Jeffersonville Mayor Bob Kinzer says security concerns raised by citizens in the village helped to steer new ordinance and zoning law changes into place.
Most people in the Village of Jeffersonville use recreational vehicles (RVs) for their intended purposes, said Kinzer, but the village recently amended village zoning and ordinance laws to restrict RV parking and usage.
Jeffersonville Village Council met Feb. 9, 2017, and passed ordinance 01-2017, establishing parking restrictions on trailers and recreational vehicles, said Kinzer.
Kinzer said the new law was in the works for awhile.
One of the reasons village council favored restricting RV and camper parking within the village is to prevent accidents. Kinzer said occassionally a person will park an RV along the street in Jeffersonville, which can be problematic. Three state routes — 41, 729, and 734 — are busy truck driver routes.
“It limits your lane size. We have so many trucks that come through that we had several accidents,” said Kinzer.
To comply with the parking restrictions, Kinzer said pull-behind trailers and RVs in the village must be parked on a concrete or blacktop slab or gravel in the backyard or rear property.
If there is no access available to park an RV in a backyard, Kinzer said it can be parked to the side.
Recreation vehicles and pull-behind trailers must meet state registration and tagging requirements.
A violation of the new village ordinance will result in a warning, and if unresolved, Kinzer said legal action will be taken.
In addition to parking restrictions, Kinzer said the ordinance restricts the amount of time people can stay in their RVs while in the village to 72 hours at one time, and up to 21 days per year.
Kinzer said it’s common for people to live in their RVs for a short time, for example, when they do construction on their homes and need someplace close by to stay for a few days.
Kinzer said the village does not want anyone permanently living in a trailer or RV in the village.
“I know a lot of other towns are having the same problem, as these little trailers are popping up everywhere and then we were having people actually setting up residence in it and wanting to tap into our sewer and water system, which is illegal because you are only allowed to have one tap per property,” said Kinzer. “More of our concern, we didn’t know who was coming into the village because they weren’t telling you, and that would be a security concern to the village — that, and the illegal tapping fees.

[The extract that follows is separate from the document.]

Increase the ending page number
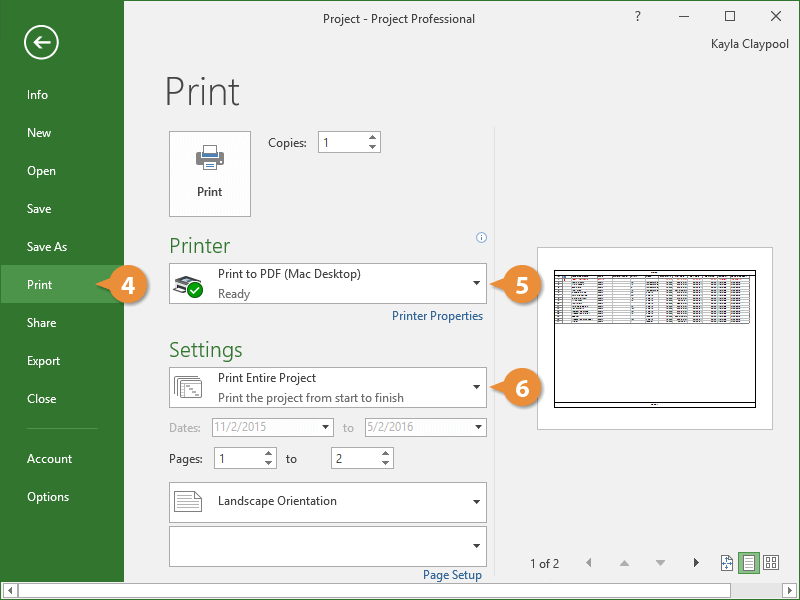 point(385,453)
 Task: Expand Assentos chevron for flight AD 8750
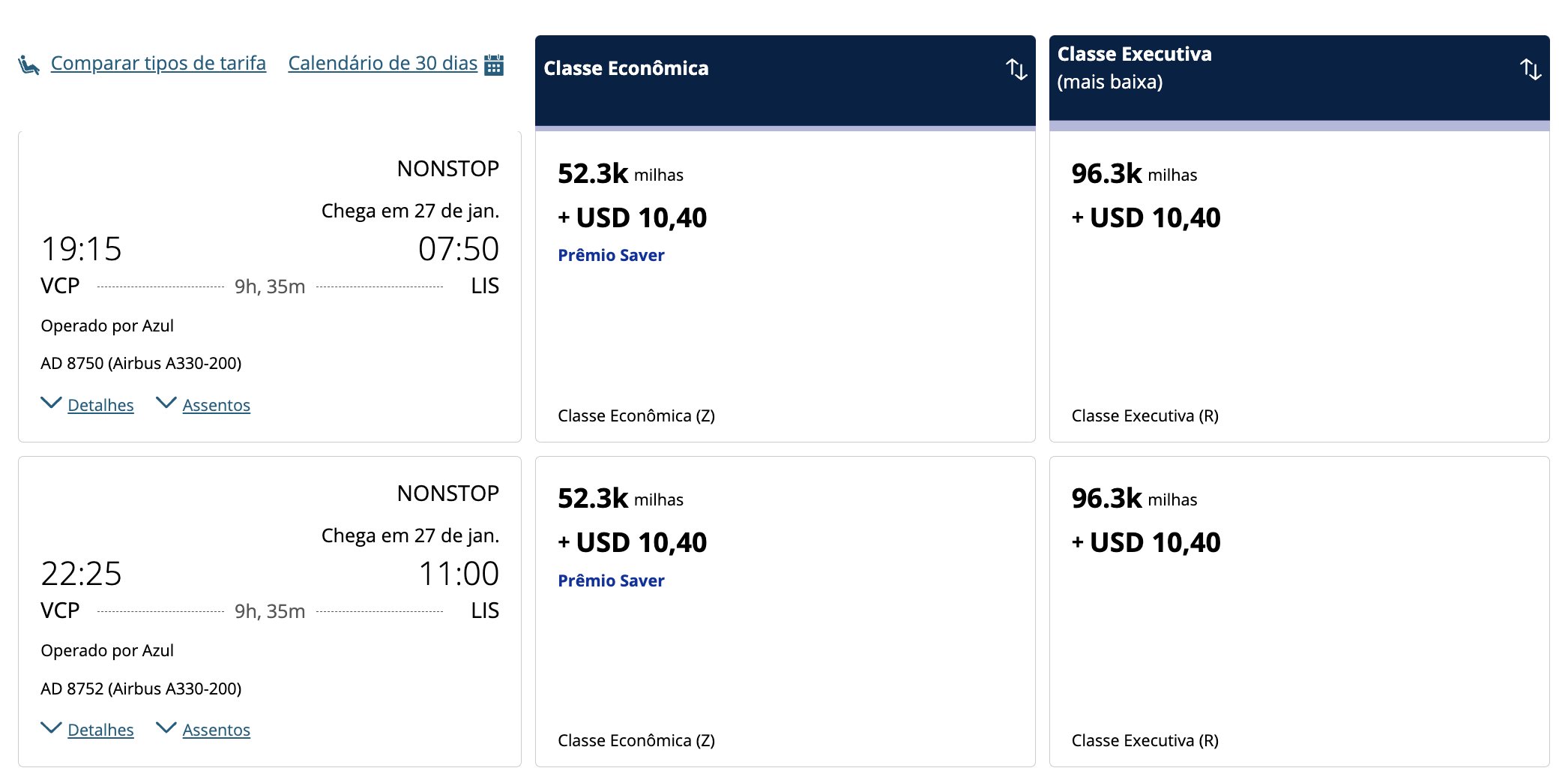tap(166, 403)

If I have to pay tapping fees, you have to pay tapping fees.”
Last year the village was contacted by people who raised concerns over a person residing in an RV at a Main Street property.
Authorities and officials familiar with the incident said Fayette County man, Robert O. Hawkins, Jr., was in the process of making permanent utility connections from his mother’s house on Main Street to a trailer he parked on the property.

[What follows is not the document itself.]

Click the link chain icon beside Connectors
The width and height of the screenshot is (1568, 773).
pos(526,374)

“He dug a ditch from the trailer to the existing sewer and water that was in the house and he was in the process of hooking up to it. We got it stopped,” said Kinzer.
According to Jeffersonville Village Administrator Bryan Riley, Hawkins had already hooked the electric up to a trailer.
Hawkins, 49, is currently being supervised by Fayette County courts after a conviction in December for failing to register his address change between Aug. 22-30, 2017.
Fayette County Court of Common Pleas Court testimony and statements in that case revealed Hawkins was required to register his address with the Fayette County Sheriff’s Office following a 2005 conviction of gross sexual imposition and sexual battery, but in 2017 was reported to be living in several different locations in Fayette County over a short period of time. According to court statements, Hawkins gave the sheriff’s office a Bloomingburg registration address in August, left to reside in Washington Court House, but was found living in an RV in Jeffersonville.
“Neighbors in the area were concerned,” said Kinzer, who also confirmed that Hawkins’ trailer is no longer in the village.
Kinzer said that the issue was an isolated incident; most people use RVs for their intended purposes — parking and short-term stays — within the village.
“We don’t want the village to turn into a national RV campground,” said Kinzer.